COURT OF APPEALS

DECISION

DATED AND RELEASED

 

 

May 29, 1997

NOTICE

 

A party may file with the Supreme Court a petition to review an adverse decision by the Court of Appeals.  See § 808.10 and rule 809.62, Stats.

 

This opinion is subject to further editing. If published, the official version will appear in the bound volume of the Official Reports.


 

 

 

No. 95-2559

 

 

 

STATE OF WISCONSIN

 

IN COURT OF APPEALS

DISTRICT IV

 

 

 

Peggy S. Mc Cracken,

 

                             Plaintiff-Respondent-

                             Cross Appellant,

 

              v.

 

Todd A. Reekie,

 

                             Defendant-Respondent,

 

American Family Mutual Insurance Company,

 

                             Defendant-Appellant-

                             Cross Respondent.

 

 

 

 

                        APPEAL and CROSS-APPEAL from a judgment of the circuit court for Monroe County:  STEVEN ABBOTT, Judge.  Affirmed. 

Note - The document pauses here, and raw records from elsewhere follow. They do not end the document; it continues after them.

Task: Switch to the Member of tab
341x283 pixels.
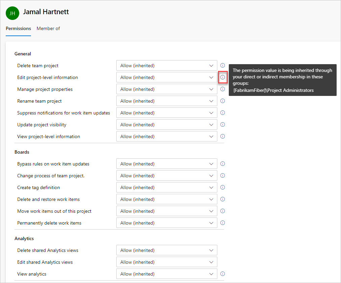Action: click(x=48, y=28)
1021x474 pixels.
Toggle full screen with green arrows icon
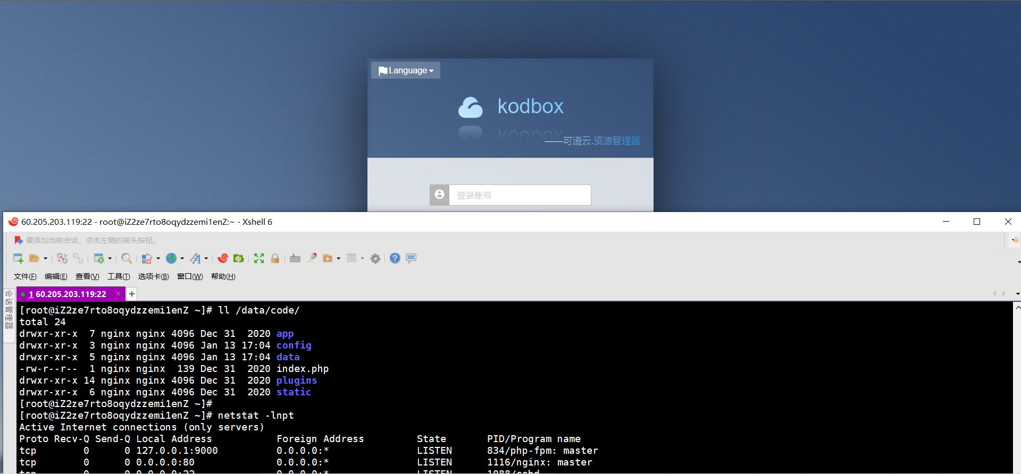click(259, 258)
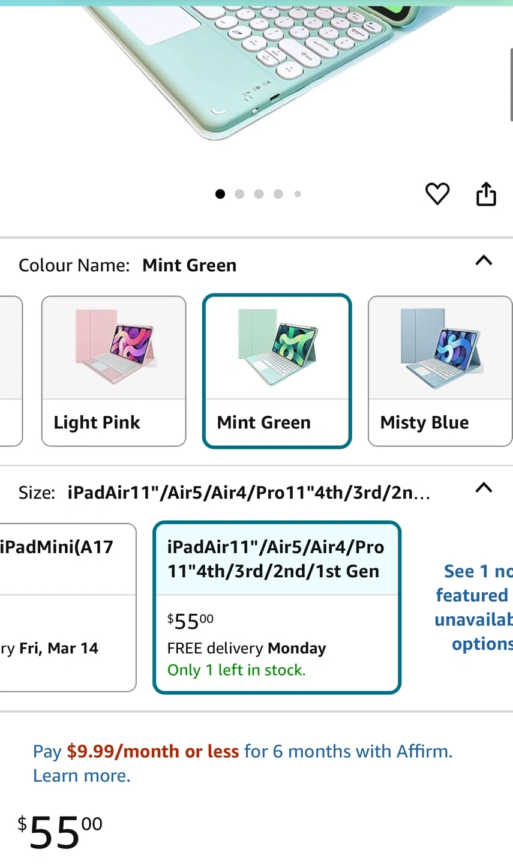Pick the Misty Blue colour option
513x864 pixels.
(x=440, y=371)
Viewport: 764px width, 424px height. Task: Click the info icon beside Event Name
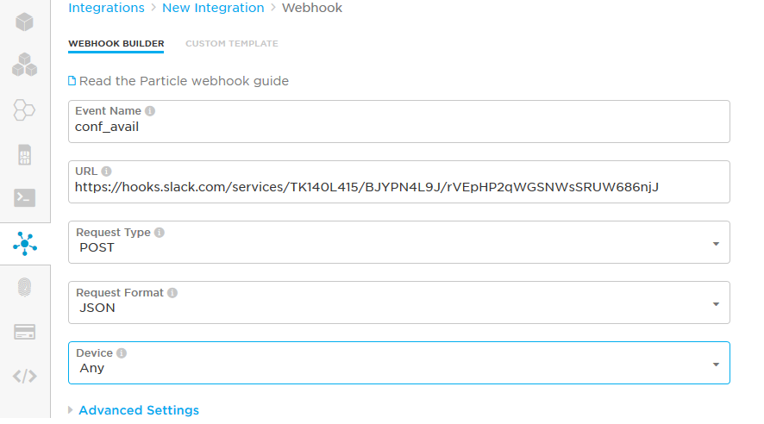pos(150,111)
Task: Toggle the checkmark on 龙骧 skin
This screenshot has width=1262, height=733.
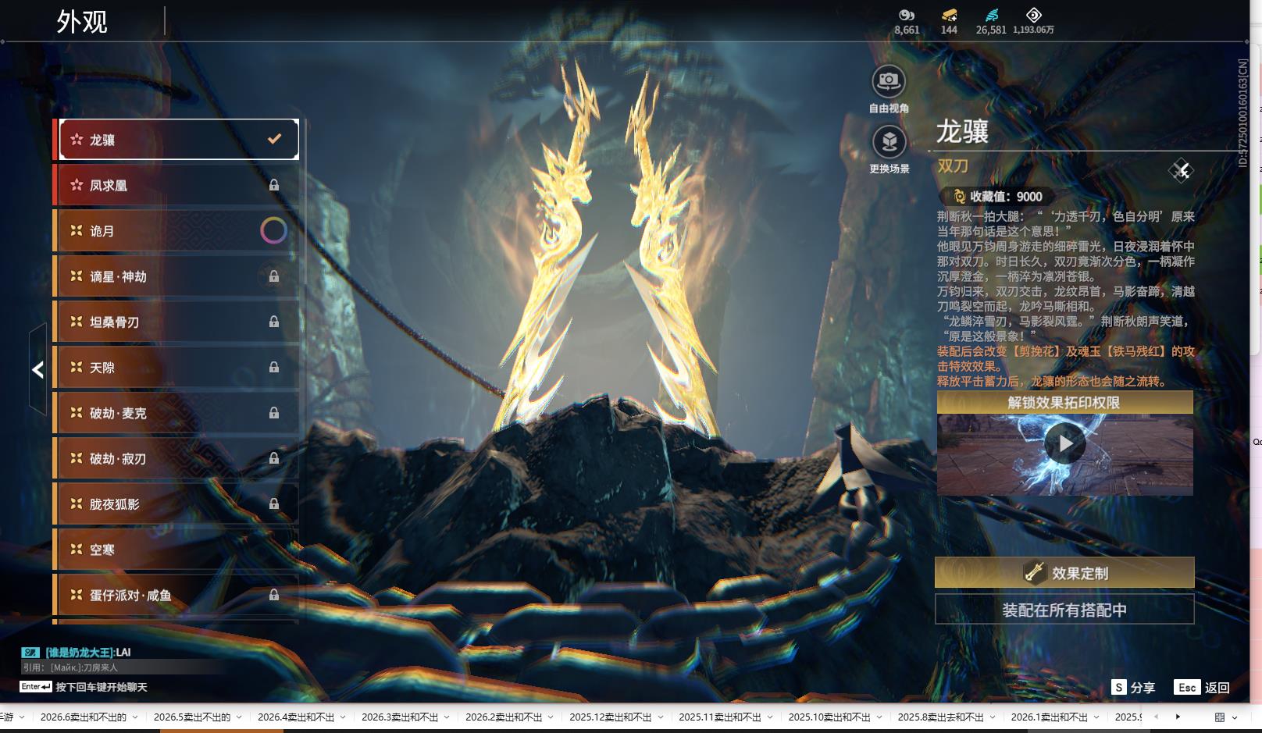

                        Before Eich, C.J., Dykman, P.J., and Vergeront, J. 

PER CURIAM.   American Family Mutual Insurance Company appeals from a judgment declaring that it must continue as a defendant in this personal injury action and that it has a duty to defend its co-defendant, Todd Reekie.  Reekie struck and injured the plaintiff, Peggy McCracken, while driving his brother’s car.  His policy with American Family excluded coverage for injury “arising out of the use of any vehicle, other than your insured car, which is owned by … any resident of your household.”  The judgment followed a jury verdict that Reekie’s brother, Gary, was not a resident of his household for insurance purposes.  The issue is whether the trial court properly instructed the jury on the residency issue.  We conclude that the trial court gave proper instructions and therefore affirm.[1]

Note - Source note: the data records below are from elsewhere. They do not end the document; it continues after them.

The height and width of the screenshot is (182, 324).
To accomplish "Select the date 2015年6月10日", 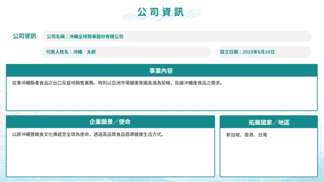I will click(259, 52).
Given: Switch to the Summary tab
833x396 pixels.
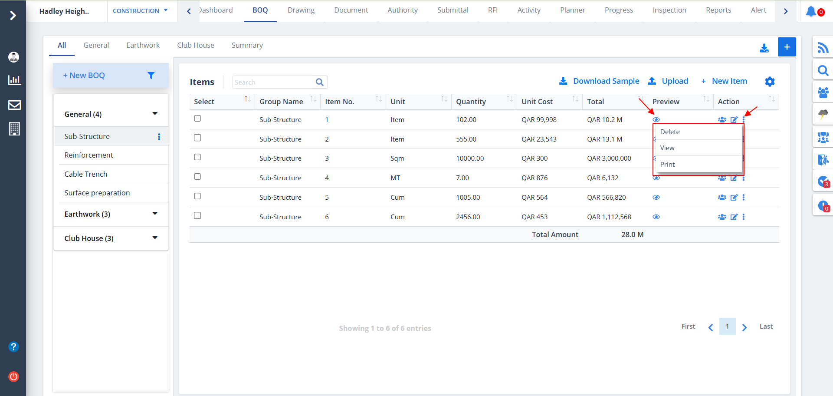Looking at the screenshot, I should click(247, 45).
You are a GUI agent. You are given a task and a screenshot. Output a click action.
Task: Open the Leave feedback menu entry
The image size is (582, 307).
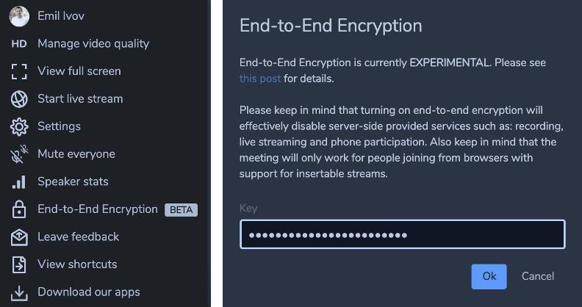(x=79, y=237)
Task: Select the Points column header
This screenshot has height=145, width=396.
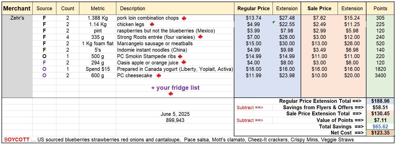Action: click(380, 8)
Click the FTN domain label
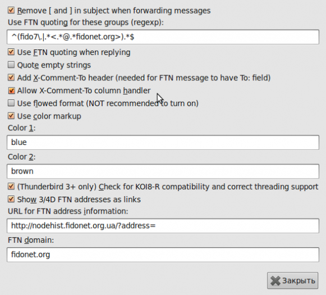Screen dimensions: 326x295 point(31,240)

In relevant part, the trial court instructed the jury as follows:

There is a provision in Todd Reekie’s insurance policy with American Family Mutual Insurance Company that is known as a “drive-other-car exclusion.”  It provides that there is no insurance coverage for “damage arising out of the use of any vehicle, other than your insured car, which is owned by … any resident of your household.” 

 

The purpose of the drive-other-car provision is to prevent a policyholder from insuring all the cars in one household by taking out just one policy for one car and paying only one premium. 

 

The burden of proof with respect to your answer to this verdict question is, thus, upon the insurer, American Family, which contends that you should answer the question, “Yes.”  A finding of residency precludes coverage.

 

American Family contends that this instruction “injected into deliberation an issue of insurance contract construction when [the court] provided the jury with the specific language of the drive-other-car exclusion and provided the jury with its interpretation of the purpose behind the drive-other-car exclusion.”[2]

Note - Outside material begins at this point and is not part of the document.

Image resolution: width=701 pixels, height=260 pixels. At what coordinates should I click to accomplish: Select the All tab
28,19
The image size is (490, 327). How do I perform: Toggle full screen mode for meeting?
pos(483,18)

We disagree.  The jury was charged with answering a single verdict question:  “On May 18, 1991, was Gary Reekie a resident of Todd A. Reekie’s household for insurance purposes?”  The court reasonably put that question in context by explaining to the jury why it mattered.  By doing so, the court did not instruct the jury to construe American Family’s insurance contract, and contending that the jury nevertheless did so, despite the narrow verdict question, is nothing more than speculation.  There is no indication that the jury’s knowledge of the purpose of the exclusion and the result of its verdict misled it or caused it to reach its decision on any basis other than the evidence before it. 

American Family also contends that the court incompletely described the purpose of drive-other-car provisions.  However, American Family did not request a more complete explanation and therefore waived the issue.  In any event, what American Family now presents as a complete explanation of the purpose adds relatively little to the court’s explanation.  As a result, there was no reasonable probability of a different result with the fuller explanation, and we disregard the claim of error on that basis as well as on waiver.  See § 805.18(2), Stats.

By the Court.—Judgment affirmed.

                        This opinion will not be published.  See Rule 809.23(1)(b)5, Stats.

 


 



[1]  Our decision to affirm makes it unnecessary to address McCracken’s cross-appeal, which takes issue with an order denying her motion for summary judgment.

[2]  In its initial brief, American Family also argued that the trial court committed reversible error by advising the jury that a finding of residency precludes coverage, thus impermissibly informing it of the effect of its verdict.  In its reply brief, American Family has withdrawn that claim of error.